* _EXERCISE_
Your answer must be exactly the lines from the one containing "Given: Click the" through the end of the material, both ends included, without pictures.

::::::::

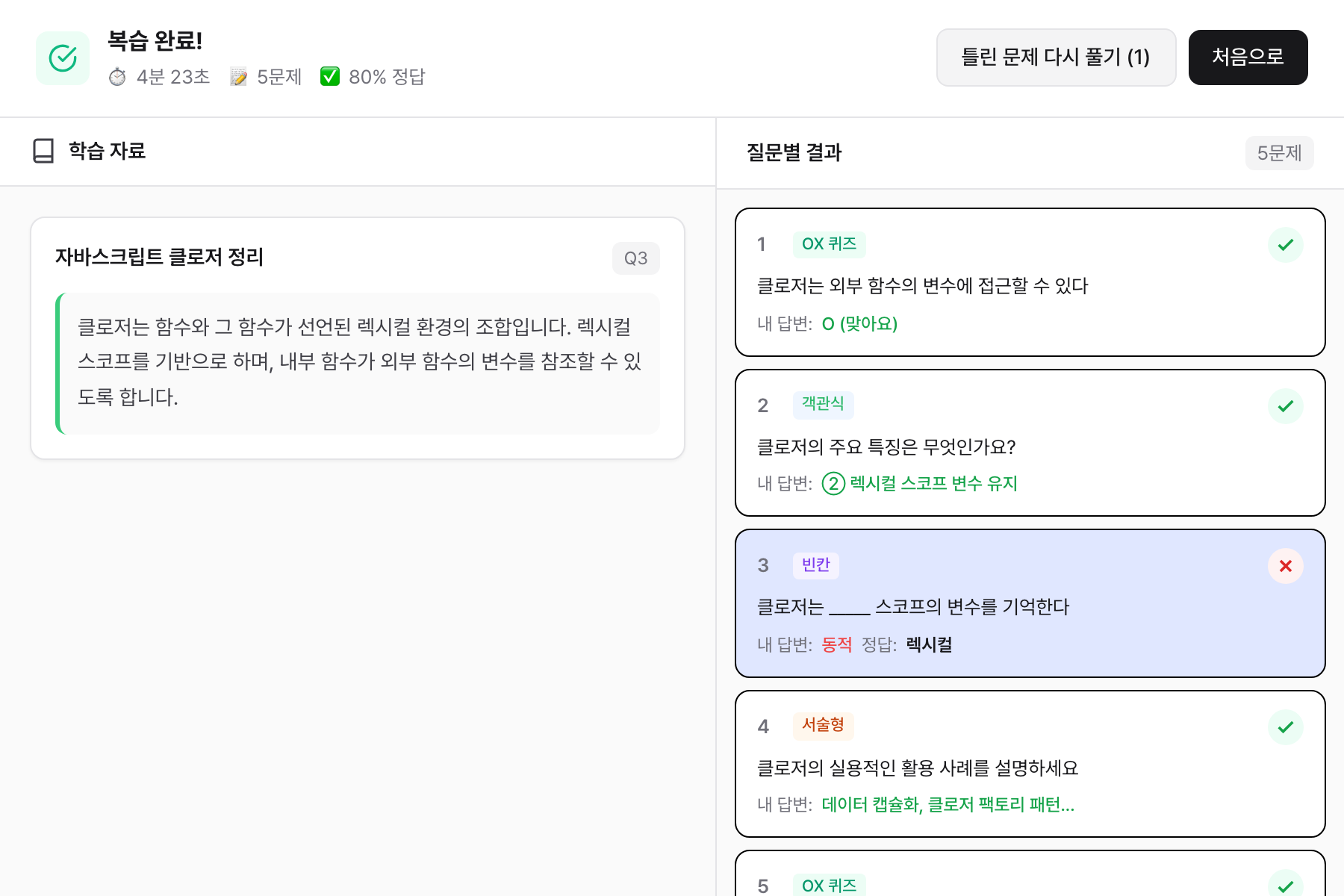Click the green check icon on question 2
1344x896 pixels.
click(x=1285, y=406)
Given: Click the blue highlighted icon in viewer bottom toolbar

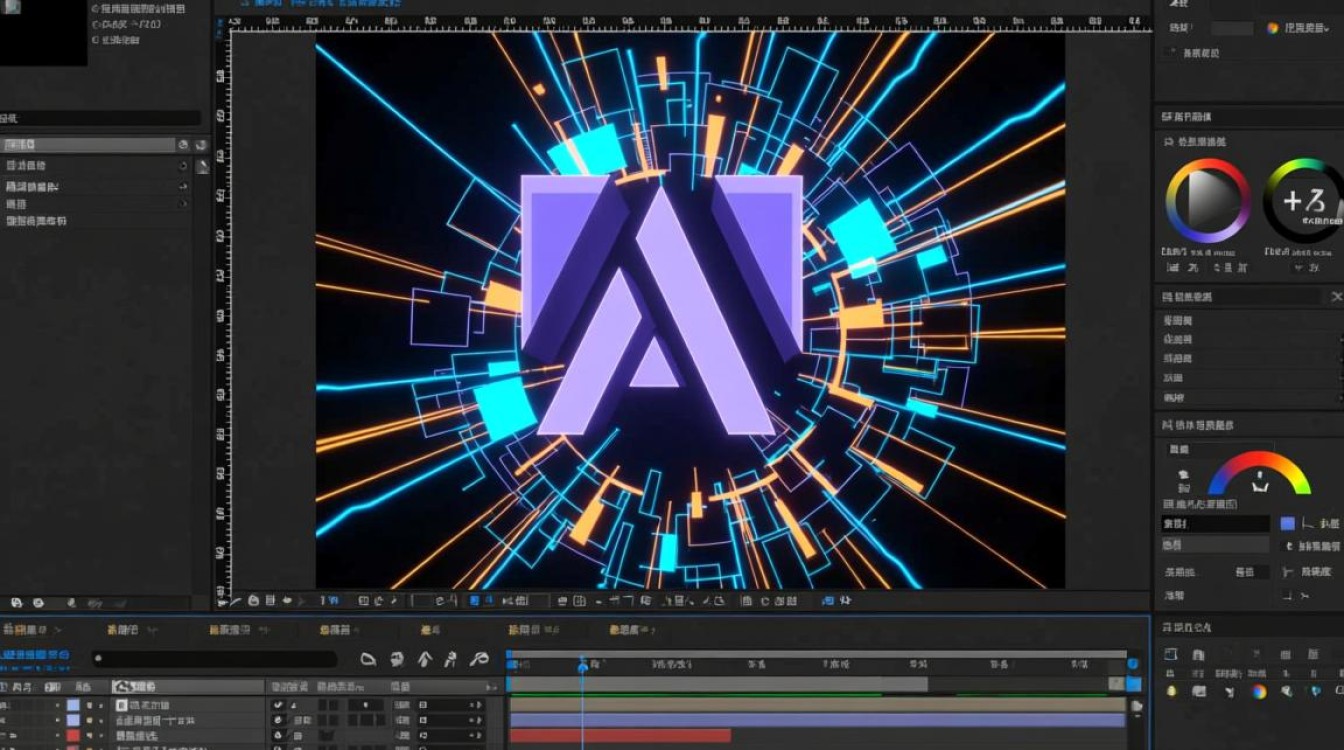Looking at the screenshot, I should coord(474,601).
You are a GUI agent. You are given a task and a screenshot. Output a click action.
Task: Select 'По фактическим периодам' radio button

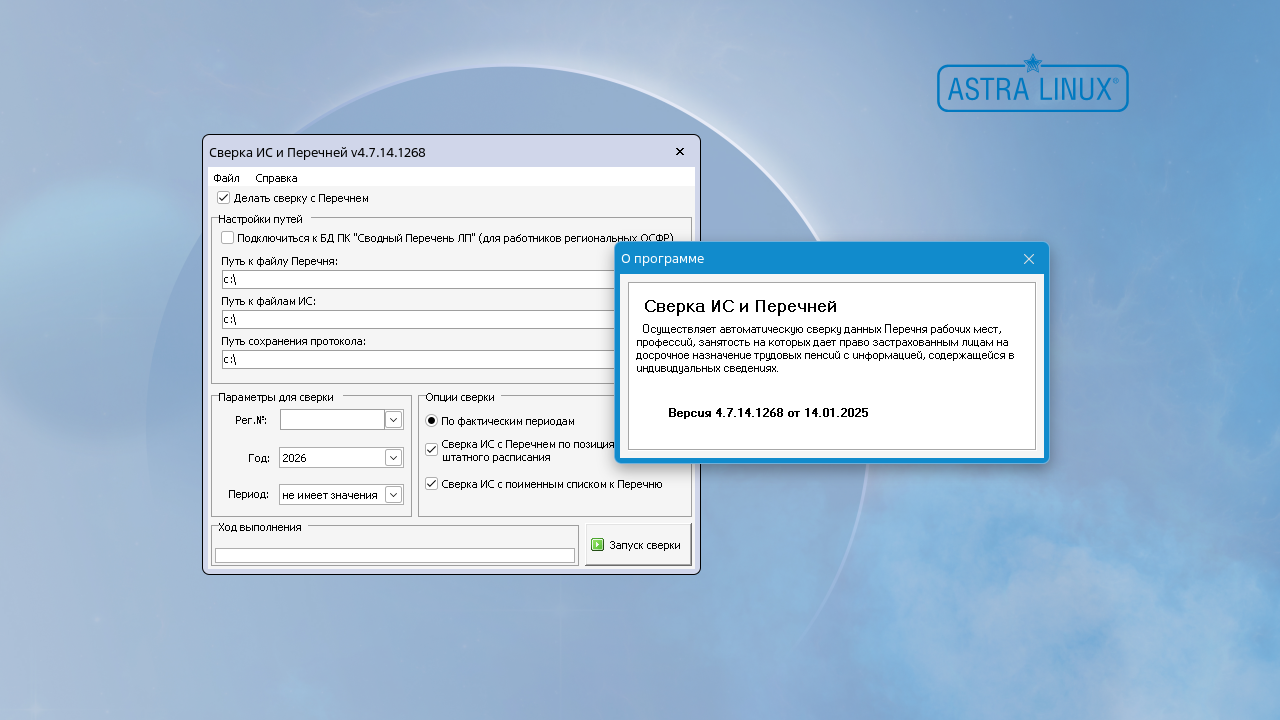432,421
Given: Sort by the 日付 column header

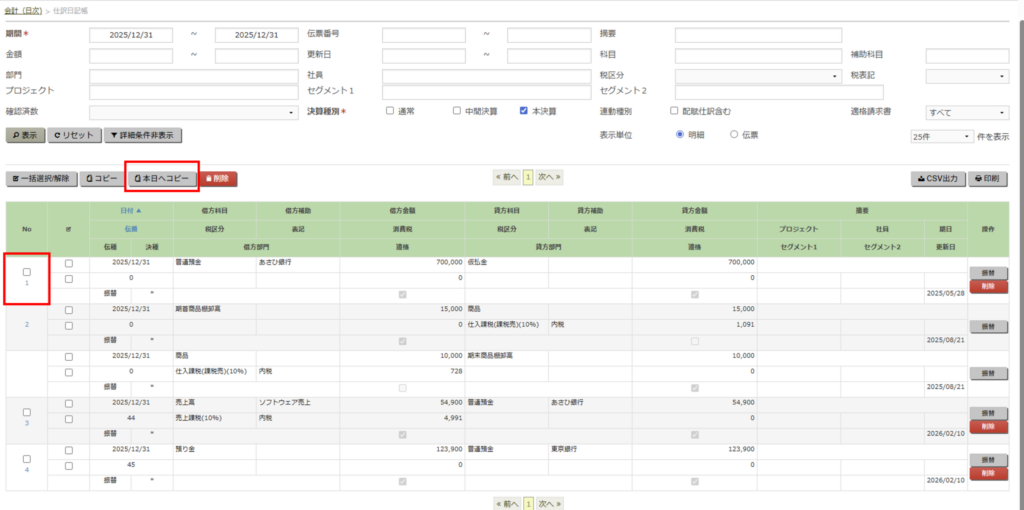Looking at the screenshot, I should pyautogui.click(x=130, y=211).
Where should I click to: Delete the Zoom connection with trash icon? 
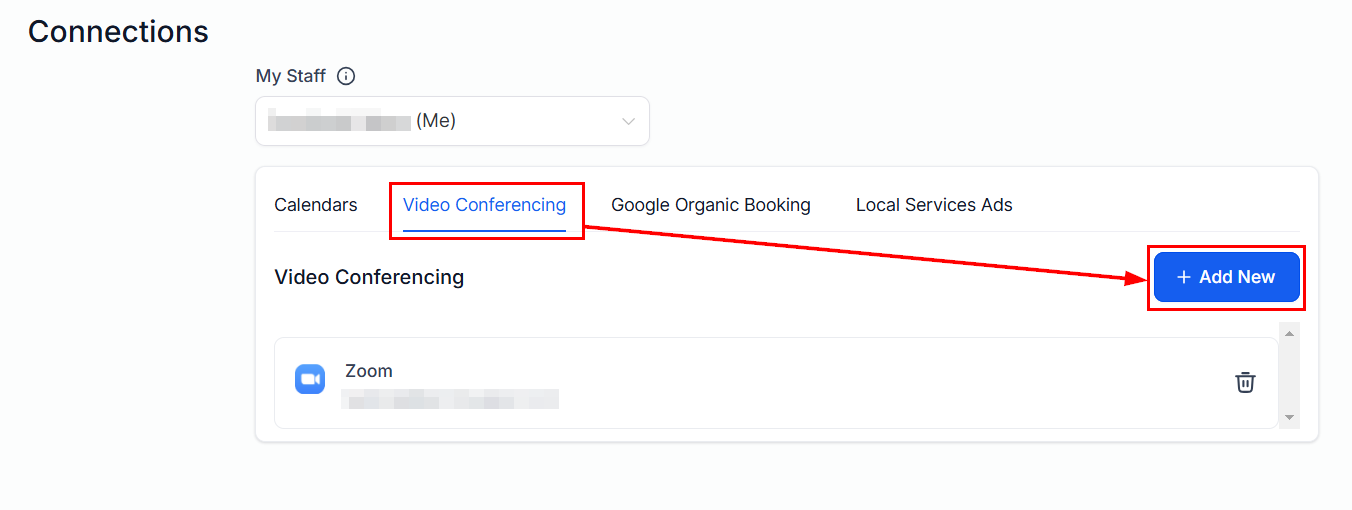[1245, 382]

::::::::

* _TASK RESULT_
Given: Click the blue highlighted icon in viewer bottom toolbar

Looking at the screenshot, I should coord(474,601).
You are a GUI agent. You are given a task and a screenshot. Output a click action.
Task: Select 'По фактическим периодам' radio button

432,421
Given: Sort by the 日付 column header

Looking at the screenshot, I should pyautogui.click(x=130, y=211).
Where should I click to: Delete the Zoom connection with trash icon? 
[1245, 382]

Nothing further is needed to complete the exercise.